_Requirement_
Copy the entries below word for word, starting at the line containing "Accidental (55, 274)" and continuing through the end of the entries.

Entries on finding words and elements

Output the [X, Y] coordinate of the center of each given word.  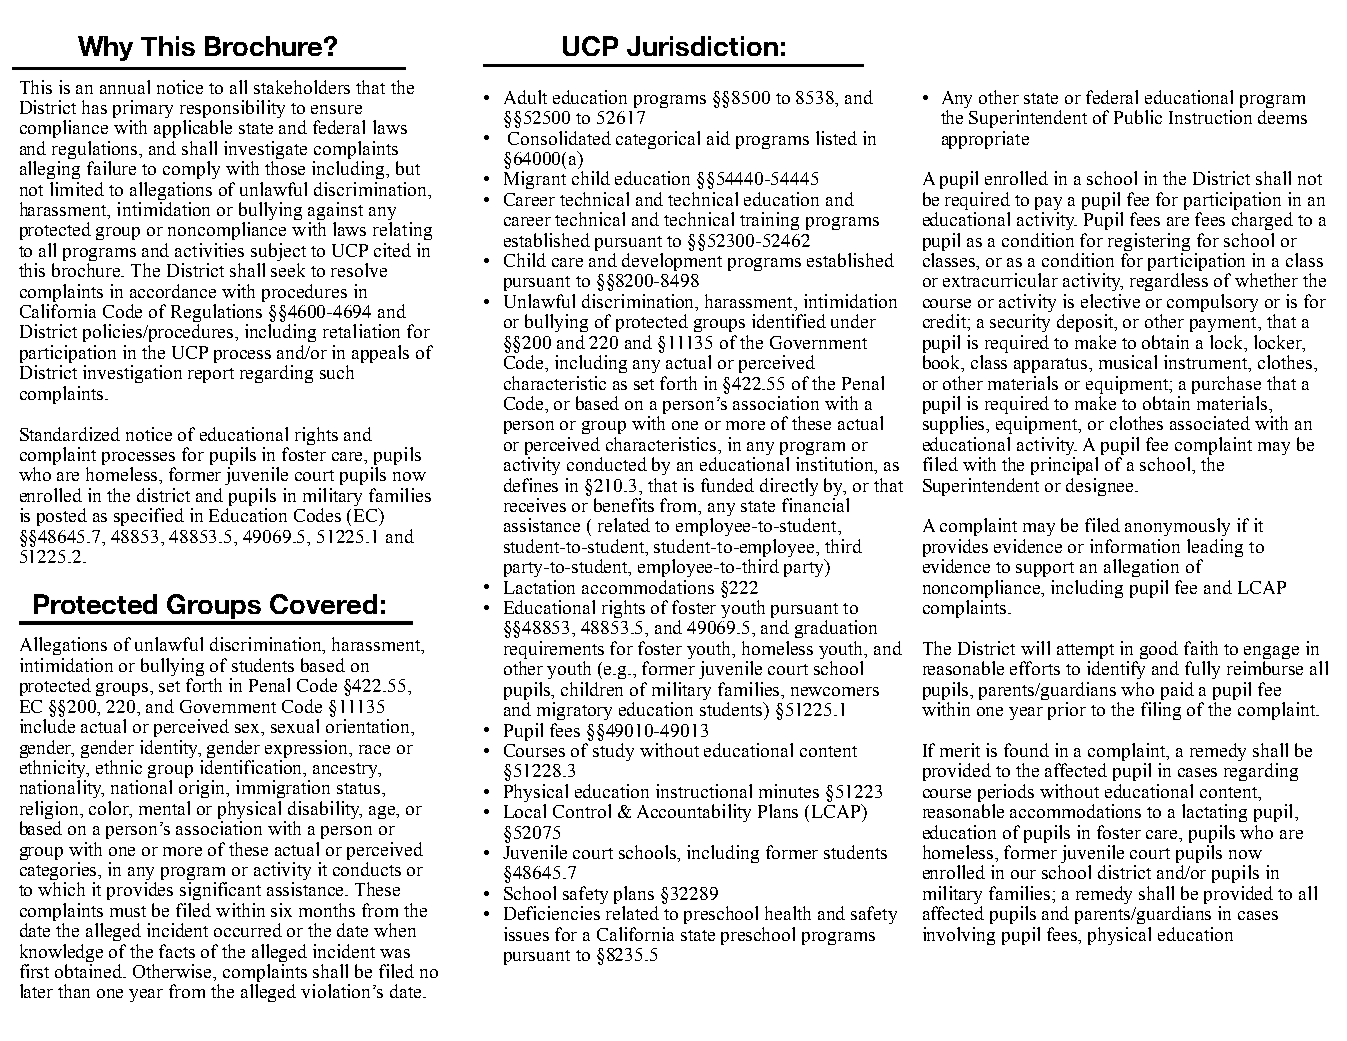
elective [1110, 301]
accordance [173, 291]
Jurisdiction [702, 46]
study [613, 752]
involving [959, 936]
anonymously [1177, 527]
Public [1138, 117]
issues [526, 934]
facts [177, 951]
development [672, 262]
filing [1161, 711]
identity [170, 749]
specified [149, 517]
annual [125, 87]
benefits [624, 505]
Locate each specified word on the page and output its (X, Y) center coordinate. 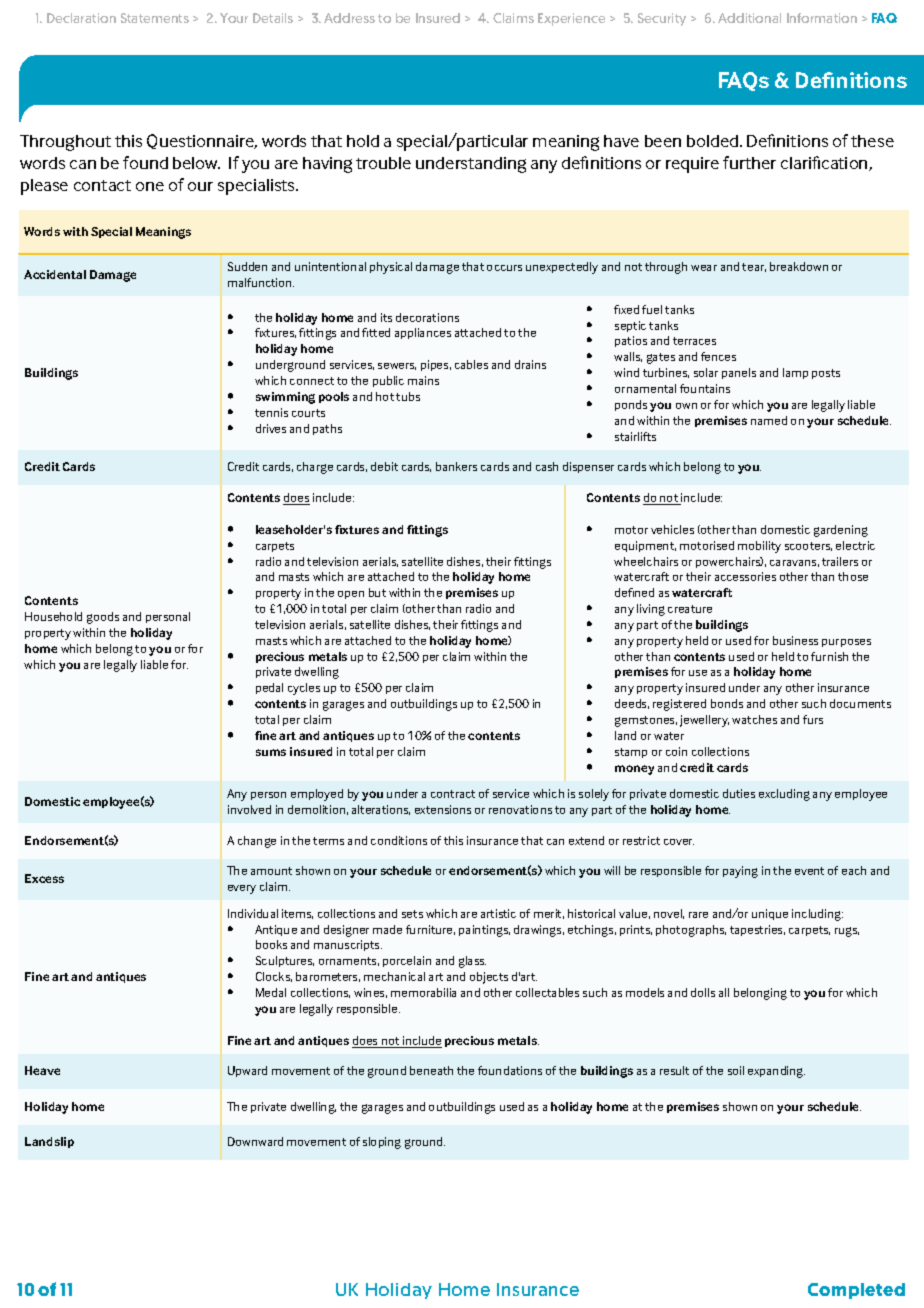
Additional (749, 18)
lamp (795, 373)
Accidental (55, 274)
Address (349, 18)
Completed (856, 1291)
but (377, 592)
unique (770, 914)
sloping (382, 1143)
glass (472, 962)
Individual (253, 913)
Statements (155, 18)
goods (103, 618)
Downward (255, 1141)
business (795, 640)
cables (471, 364)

_Response to the exercise_
Accidental (55, 274)
Address (349, 18)
Completed (856, 1291)
but (377, 592)
unique (770, 914)
sloping (382, 1143)
glass (472, 962)
Individual (253, 913)
Statements (155, 18)
goods (103, 618)
Downward (255, 1141)
business (795, 640)
cables (471, 364)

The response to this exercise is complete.